Berita Terbaru

Bekali PPRA LXI Tahun 2020, Kepala BNPT Ajak Peserta Dalami Perkembangan WNI Terasosiasi FTF dan Pengungsi Eks-ISIS di Suriah

Bekali PPRA LXI Tahun 2020, Kepala BNPT Ajak Peserta Dalami Perkembangan WNI Terasosiasi FTF dan Pengungsi Eks-ISIS di Suriah

Jakarta - Permasalahan WNI yang bergabung dengan organisasi teror ISIS sebagai tantangan negara menjadi salah satu materi yang perlu dipahami peserta didik Lembaga Ketahanan Nasional (Lemhannas). Dalam hal ini Lemhannas mengundang Kepala BNPT sebagai panel dalam Diskusi Panel Peserta PPRA LXI Tahun 2020 pada Selasa(8/9) pagi.

Dalam lingkup pembahasan Hukum dan HAM, topik ‘Pro Kontra Pengembalian ISIS Eks WNI’ diangkat Lemhannas untuk diikuti 100 peserta didik. Selain dihadiri Kepala BNPT, Komjen Pol. Dr. Boy Rafli Amar sebagai salah satu Panel, Lemhannas turut menghadirkan Prof. Hikmahanto Juwana L.L.M., Ph.D., Prof. Dr. Indrianto Seno Adji, M.H., serta Irjen Pol Drs. Sumadi, M.Si., selaku panelis.

Digelar secara virtual, Kepala BNPT menyampaikan apresiasi terhadap Lemhannas atas pembekalan materi kepada peserta yang akan menjadi calon pemimpin-pemimpin Indonesia kelak. Pembekalan yang diberikan secara utuh dalam konteks lokal, regional, dan global diperlukan untuk memahami fenomena radikal terorisme.

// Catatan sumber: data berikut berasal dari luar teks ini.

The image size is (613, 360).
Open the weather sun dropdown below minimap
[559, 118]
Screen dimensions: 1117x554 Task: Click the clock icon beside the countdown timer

“Sudah banyak sekali, ribuan anak bangsa yang ikut ‘bela negara’ lain dengan pergi keluar negeri dan sekarang ditampung di kamp pengungsian. Situasi ini sangat disayangkan, mau bela negara jadi seperti itu, lebih baik bela negara dengan memajukan Indonesia, bangun nasionalisme,” ujar Kepala BNPT.

Dalam pembekalan ini Kepala BNPT menyampaikan kondisi WNI yang tergabung menjadi Foreign Terrorist Fighters (FTF) di Suriah, Afghanistan, dan Filipina. Salah satu kondisi yang menyertai mereka ialah banyaknya jumlah anak-anak dan perempuan, dan ratusan WNI yang tidak dapat diketahui lokasinya. Situasi seperti ini tentunya tidak hanya menjadi permasalahan Indonesia, hal ini juga dirasakan 120 negara yang ikut menyumbang 30.000-42.000 total FTF yang terdampar di negara-negara tersebut. 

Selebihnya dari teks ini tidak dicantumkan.